* **SOURCE EXTRACT**
* begin *

Music Banter - View Single Post - The Playlist of Life --- Trollheart's resurrected Journal
View Single Post
Old 12-10-2012, 11:57 AM   #1631 (permalink)
Trollheart
Born to be mild
 
Trollheart's Avatar
 
Join Date: Oct 2008
Location: 404 Not Found
Posts: 26,970
Default

Nothing to fear: these guys ain't breaking any time soon!
Unbreakable --- Primal Fear --- 2012 (Frontiers)


With all the power metal bands emerging out of Germany in recent years, it's nice to listen to a proper heavy metal band like Primal Fear, who do what they do very well and with consummate ease. I've listened to most of their output over the last year or two and they've consistently impressed me, so I hold this album, their latest, to quite high standards, which I'm sure they'll reach. It's their ninth in a career spanning almost fourteen years now, and just their second since longtime guitarist Stefan Leibing left to spend more time with his family, and was replaced by Magnus Karlsson.

* end *

Entries on locating words and elements

* begin *

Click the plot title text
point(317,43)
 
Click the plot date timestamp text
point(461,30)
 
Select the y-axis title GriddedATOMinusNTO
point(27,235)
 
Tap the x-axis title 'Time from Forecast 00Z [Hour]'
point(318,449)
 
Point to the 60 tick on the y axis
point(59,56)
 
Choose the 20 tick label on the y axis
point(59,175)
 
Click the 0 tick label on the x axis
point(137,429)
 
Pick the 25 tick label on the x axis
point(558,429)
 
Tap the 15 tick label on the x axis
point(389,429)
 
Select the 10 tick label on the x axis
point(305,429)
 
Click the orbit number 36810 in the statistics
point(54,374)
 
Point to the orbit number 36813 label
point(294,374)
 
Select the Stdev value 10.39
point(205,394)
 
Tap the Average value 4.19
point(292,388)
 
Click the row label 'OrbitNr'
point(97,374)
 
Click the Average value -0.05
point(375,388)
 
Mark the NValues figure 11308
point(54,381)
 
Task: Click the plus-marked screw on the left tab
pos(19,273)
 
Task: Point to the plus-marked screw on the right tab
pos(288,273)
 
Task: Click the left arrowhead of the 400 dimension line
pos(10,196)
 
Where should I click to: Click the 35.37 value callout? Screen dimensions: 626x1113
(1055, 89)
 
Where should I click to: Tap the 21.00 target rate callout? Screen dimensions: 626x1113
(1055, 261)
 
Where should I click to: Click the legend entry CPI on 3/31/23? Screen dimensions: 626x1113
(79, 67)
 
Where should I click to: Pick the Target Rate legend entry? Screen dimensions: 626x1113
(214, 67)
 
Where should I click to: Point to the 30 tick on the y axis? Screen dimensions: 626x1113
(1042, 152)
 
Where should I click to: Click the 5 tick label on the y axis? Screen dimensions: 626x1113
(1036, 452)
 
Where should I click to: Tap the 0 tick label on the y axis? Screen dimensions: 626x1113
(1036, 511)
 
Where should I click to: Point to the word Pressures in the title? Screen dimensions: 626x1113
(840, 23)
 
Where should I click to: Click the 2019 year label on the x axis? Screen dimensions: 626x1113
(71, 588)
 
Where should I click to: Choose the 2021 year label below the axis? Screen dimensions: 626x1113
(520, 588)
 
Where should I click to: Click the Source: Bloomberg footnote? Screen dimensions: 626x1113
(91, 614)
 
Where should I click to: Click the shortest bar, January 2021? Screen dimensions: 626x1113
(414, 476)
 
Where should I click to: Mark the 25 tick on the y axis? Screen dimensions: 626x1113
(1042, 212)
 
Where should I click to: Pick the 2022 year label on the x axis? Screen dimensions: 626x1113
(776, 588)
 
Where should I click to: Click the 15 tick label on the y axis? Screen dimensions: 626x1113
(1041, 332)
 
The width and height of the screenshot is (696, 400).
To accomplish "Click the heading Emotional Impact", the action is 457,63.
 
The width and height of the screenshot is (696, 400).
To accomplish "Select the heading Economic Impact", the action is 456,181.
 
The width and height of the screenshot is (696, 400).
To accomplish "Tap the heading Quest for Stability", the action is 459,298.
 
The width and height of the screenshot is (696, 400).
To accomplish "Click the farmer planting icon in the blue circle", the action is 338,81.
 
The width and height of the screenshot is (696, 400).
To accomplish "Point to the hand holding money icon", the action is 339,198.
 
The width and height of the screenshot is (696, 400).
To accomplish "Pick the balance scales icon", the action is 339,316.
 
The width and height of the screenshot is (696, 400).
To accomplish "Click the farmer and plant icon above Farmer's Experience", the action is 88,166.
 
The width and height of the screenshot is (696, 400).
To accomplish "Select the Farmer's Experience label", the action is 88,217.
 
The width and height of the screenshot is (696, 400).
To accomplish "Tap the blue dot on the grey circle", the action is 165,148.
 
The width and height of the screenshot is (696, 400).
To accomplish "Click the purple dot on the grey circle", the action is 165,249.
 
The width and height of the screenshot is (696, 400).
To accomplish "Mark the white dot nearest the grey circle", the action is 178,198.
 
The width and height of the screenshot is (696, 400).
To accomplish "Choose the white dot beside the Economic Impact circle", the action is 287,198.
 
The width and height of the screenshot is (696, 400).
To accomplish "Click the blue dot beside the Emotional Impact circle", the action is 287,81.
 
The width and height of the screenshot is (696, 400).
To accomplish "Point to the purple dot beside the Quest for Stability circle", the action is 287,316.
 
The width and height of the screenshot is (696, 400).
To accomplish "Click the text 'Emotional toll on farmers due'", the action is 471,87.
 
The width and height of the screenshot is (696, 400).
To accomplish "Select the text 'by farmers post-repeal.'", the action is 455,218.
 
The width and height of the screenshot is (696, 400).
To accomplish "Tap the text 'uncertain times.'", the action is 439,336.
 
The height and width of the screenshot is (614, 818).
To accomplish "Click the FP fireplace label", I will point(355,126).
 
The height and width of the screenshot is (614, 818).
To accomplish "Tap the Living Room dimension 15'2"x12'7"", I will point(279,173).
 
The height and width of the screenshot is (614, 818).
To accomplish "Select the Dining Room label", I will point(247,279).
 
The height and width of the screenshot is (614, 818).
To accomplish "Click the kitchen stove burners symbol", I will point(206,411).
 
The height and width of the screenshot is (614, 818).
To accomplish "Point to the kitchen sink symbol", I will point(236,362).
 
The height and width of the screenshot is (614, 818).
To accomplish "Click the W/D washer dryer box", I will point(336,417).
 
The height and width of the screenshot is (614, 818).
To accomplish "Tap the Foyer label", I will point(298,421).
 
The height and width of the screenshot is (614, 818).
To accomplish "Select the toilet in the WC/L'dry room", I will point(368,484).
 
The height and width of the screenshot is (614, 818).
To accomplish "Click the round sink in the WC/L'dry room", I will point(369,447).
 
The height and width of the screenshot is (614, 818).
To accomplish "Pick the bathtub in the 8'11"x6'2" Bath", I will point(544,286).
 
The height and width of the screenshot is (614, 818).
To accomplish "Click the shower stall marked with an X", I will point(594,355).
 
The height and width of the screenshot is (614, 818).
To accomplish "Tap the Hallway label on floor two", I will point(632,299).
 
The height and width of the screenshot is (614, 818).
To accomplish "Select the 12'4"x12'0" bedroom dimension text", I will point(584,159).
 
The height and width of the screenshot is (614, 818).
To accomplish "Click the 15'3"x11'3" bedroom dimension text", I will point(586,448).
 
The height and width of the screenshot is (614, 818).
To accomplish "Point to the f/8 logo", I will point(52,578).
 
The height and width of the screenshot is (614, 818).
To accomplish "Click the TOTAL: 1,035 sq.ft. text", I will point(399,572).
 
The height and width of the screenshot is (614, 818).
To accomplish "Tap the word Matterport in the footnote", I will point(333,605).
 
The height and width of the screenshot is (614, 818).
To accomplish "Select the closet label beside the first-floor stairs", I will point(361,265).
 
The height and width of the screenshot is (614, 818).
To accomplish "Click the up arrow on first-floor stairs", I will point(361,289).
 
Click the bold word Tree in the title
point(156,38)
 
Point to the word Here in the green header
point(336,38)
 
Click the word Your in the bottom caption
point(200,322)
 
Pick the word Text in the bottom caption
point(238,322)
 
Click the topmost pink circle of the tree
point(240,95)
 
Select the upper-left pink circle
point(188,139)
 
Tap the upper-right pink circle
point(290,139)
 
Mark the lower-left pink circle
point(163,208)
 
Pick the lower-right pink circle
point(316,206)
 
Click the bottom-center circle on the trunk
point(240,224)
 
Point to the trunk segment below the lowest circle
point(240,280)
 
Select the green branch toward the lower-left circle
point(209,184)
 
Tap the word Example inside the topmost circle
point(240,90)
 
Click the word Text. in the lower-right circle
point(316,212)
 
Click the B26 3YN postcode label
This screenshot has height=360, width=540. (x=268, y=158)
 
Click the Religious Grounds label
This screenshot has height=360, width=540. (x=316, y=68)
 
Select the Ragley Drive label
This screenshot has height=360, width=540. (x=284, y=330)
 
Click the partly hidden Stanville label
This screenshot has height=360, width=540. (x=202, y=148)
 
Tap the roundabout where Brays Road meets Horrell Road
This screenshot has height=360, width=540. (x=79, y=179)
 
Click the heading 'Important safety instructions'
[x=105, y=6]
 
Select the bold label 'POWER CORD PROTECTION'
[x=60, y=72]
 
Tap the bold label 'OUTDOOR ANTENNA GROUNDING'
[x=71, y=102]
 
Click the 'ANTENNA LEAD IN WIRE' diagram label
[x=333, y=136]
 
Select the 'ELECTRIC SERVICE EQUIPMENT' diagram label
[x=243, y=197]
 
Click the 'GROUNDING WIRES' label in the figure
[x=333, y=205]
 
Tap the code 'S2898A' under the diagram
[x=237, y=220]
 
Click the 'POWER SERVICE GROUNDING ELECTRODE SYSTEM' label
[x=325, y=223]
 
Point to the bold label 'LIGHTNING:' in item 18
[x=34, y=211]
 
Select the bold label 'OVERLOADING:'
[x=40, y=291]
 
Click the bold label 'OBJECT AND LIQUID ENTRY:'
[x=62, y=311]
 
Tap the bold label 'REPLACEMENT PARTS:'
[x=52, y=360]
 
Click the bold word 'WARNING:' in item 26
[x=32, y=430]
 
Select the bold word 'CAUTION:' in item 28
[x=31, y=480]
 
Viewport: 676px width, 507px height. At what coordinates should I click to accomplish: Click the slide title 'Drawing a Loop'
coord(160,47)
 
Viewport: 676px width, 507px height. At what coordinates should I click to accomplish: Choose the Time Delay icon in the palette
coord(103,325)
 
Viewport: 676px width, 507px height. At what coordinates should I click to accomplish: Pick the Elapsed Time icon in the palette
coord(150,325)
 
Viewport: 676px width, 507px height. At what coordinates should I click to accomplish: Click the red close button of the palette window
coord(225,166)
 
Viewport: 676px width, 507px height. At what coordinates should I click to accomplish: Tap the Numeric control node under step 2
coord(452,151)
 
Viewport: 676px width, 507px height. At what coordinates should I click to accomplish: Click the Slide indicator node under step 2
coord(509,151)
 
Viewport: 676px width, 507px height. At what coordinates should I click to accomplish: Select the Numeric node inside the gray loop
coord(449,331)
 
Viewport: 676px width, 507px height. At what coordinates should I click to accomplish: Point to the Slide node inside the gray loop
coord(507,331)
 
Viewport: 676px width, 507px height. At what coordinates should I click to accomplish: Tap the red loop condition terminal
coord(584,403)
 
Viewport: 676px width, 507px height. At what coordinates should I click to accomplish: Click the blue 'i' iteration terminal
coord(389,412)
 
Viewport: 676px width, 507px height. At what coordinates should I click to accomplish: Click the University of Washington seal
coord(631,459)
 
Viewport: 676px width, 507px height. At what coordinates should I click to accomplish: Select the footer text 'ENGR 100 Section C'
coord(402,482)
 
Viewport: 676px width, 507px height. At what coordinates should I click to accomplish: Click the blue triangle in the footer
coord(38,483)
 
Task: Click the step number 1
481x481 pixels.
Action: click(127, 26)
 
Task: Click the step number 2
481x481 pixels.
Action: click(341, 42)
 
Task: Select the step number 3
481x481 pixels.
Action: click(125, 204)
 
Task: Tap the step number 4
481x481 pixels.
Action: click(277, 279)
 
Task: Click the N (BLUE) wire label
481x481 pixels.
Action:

* end *

* **WHAT TO DO**
• 1. Rewrite the entries as a numbered list, from the first line of the entries up to and including the line with "point(59,175)", leaving out blank lines.
• 2. Continue the review of Primal Fear's album Unbreakable from its last sentence.
The review and the entries have nothing to do with each other.

* **THE REPLIES**
• 1.
1. Click the plot title text
2. point(317,43)
3. Click the plot date timestamp text
4. point(461,30)
5. Select the y-axis title GriddedATOMinusNTO
6. point(27,235)
7. Tap the x-axis title 'Time from Forecast 00Z [Hour]'
8. point(318,449)
9. Point to the 60 tick on the y axis
10. point(59,56)
11. Choose the 20 tick label on the y axis
12. point(59,175)

• 2.
It opens with a short, orchestral-style instrumental, the title track in fact, but only part one (part two will come later), and there's more of the progressive metal about this opener than heavy metal, with some fine keyboard work from Karlsson and rolling, cinematic drums as well as choral vocals, but when "Strike" kicks in like a lumphammer to the head everything takes off on twin guitars and trundling drums, with the well-known and recognised powerful vocals of band founder Ralf Scheepers bellowing out the lyric. The basic melody seems to borrow a little from Maiden's "Two minutes to midnight", and it rockets along with bucketloads of energy and purpose. Great guitar solo as you'd expect of course, very melodic, almost Malmsteenesque in places, then we're into "Give 'em Hell", which of course is a soft ballad --- not. More powerful screaming guitars and thundering drums, with Scheepers' voice a little rawer on a Dio-style track which will no doubt have the iron-studded leather fists punching the air in agreement when this is played live.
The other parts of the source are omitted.